=== Section Start ===

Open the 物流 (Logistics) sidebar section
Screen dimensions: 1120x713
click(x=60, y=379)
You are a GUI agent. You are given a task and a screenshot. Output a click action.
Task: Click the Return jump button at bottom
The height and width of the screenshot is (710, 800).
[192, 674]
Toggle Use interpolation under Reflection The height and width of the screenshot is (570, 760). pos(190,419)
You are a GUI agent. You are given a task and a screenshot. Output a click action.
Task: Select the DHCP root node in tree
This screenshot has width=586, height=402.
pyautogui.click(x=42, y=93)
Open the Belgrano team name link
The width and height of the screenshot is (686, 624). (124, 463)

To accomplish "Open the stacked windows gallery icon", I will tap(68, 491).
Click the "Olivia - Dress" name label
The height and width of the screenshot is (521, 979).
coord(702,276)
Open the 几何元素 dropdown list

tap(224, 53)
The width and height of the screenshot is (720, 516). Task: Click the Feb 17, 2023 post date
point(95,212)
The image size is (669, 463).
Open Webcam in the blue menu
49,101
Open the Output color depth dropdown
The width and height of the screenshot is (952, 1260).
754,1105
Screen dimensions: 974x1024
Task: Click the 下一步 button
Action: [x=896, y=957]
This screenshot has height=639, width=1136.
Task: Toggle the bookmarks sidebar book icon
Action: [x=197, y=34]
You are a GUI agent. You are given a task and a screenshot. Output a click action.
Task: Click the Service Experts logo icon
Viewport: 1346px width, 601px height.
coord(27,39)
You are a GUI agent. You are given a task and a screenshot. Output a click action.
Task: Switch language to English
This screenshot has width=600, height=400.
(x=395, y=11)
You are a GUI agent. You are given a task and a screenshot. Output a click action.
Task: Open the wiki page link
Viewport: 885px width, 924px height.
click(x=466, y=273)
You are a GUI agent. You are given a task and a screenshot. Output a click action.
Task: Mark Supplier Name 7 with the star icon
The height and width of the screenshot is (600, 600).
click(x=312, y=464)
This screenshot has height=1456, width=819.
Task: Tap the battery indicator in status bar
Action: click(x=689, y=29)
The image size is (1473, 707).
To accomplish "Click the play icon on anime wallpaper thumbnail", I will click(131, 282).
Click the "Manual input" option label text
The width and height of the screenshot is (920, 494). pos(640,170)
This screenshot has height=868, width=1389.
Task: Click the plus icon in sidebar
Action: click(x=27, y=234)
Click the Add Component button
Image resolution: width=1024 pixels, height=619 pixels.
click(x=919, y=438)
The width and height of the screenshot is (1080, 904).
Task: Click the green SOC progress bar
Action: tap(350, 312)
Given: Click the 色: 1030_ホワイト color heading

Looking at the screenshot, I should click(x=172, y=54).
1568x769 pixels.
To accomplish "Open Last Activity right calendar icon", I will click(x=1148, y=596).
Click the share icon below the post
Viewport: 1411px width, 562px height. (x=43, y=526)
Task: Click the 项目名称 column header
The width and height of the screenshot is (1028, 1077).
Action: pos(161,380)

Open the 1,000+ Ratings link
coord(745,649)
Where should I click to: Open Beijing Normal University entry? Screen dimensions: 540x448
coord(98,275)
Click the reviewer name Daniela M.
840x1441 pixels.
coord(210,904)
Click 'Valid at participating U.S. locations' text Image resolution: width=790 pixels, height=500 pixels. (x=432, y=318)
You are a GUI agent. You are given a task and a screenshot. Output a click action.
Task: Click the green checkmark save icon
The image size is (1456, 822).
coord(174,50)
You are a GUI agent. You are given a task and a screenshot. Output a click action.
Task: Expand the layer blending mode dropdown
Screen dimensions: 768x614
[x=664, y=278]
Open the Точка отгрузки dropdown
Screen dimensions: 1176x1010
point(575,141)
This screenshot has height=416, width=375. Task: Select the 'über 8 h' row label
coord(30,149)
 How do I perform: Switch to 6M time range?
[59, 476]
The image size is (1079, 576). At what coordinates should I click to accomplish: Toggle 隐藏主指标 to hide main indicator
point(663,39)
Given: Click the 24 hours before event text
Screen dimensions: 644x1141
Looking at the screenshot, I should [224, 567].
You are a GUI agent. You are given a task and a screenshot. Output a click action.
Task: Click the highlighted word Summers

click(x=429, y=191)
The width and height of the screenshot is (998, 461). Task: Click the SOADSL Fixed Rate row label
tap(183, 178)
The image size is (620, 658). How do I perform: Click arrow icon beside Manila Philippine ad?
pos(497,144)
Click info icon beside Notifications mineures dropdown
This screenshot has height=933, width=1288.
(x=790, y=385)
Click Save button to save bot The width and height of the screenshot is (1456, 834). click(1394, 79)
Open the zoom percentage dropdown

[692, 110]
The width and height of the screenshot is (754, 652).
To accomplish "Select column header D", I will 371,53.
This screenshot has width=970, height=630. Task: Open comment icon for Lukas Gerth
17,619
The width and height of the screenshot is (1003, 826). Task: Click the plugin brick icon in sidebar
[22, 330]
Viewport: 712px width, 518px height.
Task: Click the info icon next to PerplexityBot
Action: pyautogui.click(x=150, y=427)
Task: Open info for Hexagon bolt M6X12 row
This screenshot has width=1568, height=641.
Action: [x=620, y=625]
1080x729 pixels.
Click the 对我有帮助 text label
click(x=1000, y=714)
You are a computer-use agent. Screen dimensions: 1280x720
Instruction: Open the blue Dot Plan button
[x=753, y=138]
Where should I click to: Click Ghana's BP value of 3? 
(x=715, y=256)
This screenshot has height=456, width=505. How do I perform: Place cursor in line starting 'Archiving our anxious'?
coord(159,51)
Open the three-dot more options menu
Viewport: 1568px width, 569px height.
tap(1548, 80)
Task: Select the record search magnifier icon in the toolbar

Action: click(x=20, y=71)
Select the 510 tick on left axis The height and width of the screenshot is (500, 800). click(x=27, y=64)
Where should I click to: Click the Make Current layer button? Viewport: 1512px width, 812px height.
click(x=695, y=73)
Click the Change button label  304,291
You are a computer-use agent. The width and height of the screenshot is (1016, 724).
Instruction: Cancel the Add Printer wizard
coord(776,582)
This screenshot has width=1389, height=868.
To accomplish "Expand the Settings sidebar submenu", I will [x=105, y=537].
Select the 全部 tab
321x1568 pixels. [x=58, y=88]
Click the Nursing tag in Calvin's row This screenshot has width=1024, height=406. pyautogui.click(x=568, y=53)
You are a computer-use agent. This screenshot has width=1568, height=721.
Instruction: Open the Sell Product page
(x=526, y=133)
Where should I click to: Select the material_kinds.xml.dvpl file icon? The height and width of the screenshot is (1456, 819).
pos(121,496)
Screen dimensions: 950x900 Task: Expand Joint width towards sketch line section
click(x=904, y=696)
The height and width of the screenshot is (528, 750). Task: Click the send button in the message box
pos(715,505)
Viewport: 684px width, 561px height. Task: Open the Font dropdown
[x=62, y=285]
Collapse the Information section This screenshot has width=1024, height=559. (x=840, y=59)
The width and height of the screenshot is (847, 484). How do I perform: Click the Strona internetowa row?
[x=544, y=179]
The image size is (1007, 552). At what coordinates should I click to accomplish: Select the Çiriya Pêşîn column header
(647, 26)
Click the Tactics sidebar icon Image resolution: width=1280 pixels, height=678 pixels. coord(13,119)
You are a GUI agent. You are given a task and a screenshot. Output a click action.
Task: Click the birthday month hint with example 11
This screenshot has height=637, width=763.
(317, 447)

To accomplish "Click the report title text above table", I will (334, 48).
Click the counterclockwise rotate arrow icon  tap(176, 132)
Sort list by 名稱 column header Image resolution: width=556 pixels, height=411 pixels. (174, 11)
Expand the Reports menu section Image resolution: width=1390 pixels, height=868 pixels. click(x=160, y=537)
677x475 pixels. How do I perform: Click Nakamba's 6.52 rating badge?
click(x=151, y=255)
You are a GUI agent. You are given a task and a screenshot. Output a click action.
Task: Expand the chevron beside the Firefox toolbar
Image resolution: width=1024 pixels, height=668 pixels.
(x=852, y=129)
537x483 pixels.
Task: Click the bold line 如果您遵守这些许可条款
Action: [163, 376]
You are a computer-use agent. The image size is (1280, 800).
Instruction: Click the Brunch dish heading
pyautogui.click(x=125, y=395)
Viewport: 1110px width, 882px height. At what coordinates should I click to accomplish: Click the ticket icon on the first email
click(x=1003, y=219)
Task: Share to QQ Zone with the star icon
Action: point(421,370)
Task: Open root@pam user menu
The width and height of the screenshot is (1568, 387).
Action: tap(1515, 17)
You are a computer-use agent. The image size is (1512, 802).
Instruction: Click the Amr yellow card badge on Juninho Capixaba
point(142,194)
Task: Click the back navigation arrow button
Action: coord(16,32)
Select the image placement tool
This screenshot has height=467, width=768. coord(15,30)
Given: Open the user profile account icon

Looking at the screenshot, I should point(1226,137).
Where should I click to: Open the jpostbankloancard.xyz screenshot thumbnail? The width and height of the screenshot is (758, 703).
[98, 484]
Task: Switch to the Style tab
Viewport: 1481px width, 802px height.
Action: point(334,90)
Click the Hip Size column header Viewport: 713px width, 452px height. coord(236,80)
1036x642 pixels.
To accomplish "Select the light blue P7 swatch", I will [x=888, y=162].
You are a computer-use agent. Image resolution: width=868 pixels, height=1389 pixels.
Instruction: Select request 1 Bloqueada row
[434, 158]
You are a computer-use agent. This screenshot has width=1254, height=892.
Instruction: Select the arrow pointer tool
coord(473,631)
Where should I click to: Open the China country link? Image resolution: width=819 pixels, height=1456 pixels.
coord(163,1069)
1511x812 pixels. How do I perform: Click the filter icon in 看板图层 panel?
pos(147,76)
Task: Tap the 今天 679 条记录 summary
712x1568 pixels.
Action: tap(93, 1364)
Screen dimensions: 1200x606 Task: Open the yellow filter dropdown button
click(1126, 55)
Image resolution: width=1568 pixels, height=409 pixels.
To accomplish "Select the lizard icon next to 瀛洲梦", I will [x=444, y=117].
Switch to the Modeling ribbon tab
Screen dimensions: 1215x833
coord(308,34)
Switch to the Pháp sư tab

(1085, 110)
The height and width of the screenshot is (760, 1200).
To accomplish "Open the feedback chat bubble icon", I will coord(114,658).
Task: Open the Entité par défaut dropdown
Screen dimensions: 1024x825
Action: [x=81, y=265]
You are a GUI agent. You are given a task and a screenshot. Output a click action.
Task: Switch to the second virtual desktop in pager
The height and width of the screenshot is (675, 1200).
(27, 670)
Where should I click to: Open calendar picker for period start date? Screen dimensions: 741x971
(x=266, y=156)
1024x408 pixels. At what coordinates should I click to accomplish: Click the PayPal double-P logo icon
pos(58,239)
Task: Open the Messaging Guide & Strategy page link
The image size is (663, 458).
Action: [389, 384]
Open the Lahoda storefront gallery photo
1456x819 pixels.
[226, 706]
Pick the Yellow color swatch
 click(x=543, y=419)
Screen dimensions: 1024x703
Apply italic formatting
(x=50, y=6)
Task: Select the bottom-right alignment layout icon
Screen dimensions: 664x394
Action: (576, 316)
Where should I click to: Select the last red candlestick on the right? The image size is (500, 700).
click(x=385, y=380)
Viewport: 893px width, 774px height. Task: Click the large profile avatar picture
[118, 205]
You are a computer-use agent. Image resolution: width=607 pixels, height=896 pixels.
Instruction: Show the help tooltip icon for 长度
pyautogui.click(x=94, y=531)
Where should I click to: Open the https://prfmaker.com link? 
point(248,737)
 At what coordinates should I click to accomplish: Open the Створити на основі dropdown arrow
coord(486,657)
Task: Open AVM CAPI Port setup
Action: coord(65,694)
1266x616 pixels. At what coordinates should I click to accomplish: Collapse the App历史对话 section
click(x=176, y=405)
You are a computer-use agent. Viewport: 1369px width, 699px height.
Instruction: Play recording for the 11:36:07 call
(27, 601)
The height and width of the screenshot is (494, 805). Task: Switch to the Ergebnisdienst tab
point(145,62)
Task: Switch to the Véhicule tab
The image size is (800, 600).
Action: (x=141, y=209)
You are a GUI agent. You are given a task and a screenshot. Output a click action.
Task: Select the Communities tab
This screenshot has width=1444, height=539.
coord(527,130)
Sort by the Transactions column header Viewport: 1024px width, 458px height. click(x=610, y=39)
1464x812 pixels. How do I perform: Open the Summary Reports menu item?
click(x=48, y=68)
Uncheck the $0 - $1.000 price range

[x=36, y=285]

=== Section End ===

- **Assignment**: The answer should be nothing more than the lines from the one with "1464x812 pixels. How" through the end of the entries, restated word for word.

- **Task output**:
1464x812 pixels. How do I perform: Open the Summary Reports menu item?
click(x=48, y=68)
Uncheck the $0 - $1.000 price range

[x=36, y=285]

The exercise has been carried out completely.